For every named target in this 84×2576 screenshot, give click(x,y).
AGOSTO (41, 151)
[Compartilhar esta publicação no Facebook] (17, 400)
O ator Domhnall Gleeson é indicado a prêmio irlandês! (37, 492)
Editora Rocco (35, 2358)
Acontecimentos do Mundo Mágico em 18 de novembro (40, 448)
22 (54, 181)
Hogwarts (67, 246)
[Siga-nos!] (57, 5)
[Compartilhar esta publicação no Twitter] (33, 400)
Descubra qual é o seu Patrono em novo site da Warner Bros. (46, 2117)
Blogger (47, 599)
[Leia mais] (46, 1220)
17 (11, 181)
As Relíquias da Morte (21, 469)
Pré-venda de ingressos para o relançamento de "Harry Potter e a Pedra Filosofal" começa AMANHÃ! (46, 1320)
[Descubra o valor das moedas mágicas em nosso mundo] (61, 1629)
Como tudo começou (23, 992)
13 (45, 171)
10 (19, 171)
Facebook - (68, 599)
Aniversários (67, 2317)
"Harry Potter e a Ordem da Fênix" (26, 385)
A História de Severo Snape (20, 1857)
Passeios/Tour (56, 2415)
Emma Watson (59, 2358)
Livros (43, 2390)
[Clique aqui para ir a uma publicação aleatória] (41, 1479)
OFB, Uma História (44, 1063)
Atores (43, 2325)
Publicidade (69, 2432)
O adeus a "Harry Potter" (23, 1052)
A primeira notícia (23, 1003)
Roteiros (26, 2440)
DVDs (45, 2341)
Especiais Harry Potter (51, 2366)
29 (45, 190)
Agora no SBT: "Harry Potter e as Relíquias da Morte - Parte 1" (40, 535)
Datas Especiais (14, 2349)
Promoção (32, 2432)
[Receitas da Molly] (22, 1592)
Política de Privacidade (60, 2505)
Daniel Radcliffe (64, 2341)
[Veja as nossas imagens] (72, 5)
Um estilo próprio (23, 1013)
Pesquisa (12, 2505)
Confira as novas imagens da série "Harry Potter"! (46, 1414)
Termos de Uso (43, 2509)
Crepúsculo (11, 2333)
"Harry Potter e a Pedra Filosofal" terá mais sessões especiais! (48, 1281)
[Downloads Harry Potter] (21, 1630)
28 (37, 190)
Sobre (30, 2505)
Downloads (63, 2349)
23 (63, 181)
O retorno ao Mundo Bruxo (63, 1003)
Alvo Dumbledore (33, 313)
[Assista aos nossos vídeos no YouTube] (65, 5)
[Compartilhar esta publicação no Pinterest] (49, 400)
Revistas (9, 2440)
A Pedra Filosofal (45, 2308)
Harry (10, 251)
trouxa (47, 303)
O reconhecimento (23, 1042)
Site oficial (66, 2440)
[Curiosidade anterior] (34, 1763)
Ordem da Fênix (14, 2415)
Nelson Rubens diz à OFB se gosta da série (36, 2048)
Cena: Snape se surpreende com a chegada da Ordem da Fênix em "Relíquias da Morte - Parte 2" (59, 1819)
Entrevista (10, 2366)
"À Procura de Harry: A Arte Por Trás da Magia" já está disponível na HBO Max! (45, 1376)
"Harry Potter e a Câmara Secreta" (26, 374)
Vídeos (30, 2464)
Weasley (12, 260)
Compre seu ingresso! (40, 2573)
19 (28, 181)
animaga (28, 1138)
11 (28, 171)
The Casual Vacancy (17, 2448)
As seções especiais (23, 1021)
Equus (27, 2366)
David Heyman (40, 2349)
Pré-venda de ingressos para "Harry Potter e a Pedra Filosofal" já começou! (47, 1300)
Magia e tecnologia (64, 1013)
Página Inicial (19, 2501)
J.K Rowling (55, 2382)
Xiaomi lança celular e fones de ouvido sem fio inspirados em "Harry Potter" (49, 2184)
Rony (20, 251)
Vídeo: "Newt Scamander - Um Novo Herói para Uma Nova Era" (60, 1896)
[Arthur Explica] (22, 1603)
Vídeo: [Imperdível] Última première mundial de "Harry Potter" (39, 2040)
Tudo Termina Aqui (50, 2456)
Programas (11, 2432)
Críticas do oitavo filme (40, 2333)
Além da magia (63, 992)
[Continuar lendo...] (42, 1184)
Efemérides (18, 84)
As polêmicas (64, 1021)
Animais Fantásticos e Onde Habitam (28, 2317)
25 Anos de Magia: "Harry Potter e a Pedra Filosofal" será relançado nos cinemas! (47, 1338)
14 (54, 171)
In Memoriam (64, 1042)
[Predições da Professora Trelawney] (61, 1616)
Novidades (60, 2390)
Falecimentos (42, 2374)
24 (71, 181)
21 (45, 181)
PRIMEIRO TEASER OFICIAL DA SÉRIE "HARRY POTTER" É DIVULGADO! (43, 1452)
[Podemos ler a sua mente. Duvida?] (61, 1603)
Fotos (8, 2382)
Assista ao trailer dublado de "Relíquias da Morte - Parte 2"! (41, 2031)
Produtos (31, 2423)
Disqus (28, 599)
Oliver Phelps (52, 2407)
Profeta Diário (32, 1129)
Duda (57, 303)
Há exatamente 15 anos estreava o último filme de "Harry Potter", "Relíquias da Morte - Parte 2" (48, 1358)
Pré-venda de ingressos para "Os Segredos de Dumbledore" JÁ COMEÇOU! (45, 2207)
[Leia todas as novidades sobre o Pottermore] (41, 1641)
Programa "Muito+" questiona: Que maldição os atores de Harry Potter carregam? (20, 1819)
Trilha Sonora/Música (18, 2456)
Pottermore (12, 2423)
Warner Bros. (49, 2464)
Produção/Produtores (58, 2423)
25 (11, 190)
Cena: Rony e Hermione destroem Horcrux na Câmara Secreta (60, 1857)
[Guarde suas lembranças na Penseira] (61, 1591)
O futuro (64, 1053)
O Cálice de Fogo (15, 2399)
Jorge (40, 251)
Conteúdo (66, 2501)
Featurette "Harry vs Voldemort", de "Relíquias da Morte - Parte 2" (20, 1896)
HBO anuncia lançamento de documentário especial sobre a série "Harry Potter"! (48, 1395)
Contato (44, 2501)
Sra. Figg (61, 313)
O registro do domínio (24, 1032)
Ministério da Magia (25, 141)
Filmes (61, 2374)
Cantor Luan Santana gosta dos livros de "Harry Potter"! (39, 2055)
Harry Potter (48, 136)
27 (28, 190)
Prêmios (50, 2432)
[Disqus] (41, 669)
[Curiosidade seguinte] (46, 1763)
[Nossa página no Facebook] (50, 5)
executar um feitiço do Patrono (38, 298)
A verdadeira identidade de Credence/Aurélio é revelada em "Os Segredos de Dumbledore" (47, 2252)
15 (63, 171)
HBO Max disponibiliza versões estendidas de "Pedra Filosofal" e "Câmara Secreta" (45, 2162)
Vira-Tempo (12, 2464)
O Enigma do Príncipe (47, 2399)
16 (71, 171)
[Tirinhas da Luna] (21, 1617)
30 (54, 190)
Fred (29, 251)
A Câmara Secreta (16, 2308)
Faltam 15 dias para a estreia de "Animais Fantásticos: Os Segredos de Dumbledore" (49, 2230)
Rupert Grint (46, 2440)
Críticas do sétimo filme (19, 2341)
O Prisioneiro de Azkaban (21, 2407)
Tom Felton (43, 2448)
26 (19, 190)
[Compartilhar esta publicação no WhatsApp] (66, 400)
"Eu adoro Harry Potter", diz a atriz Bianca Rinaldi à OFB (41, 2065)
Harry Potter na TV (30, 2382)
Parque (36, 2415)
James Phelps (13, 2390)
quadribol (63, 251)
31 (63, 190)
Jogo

Task goal ▸ Read through the entries and copy each line in which "Dumbledore" appears.

Output for this task ▸
Alvo Dumbledore (33, 313)
Pré-venda de ingressos para "Os Segredos de Dumbledore" JÁ COMEÇOU! (45, 2207)
A verdadeira identidade de Credence/Aurélio é revelada em "Os Segredos de Dumbledore" (47, 2252)
Faltam 15 dias para a estreia de "Animais Fantásticos: Os Segredos de Dumbledore" (49, 2230)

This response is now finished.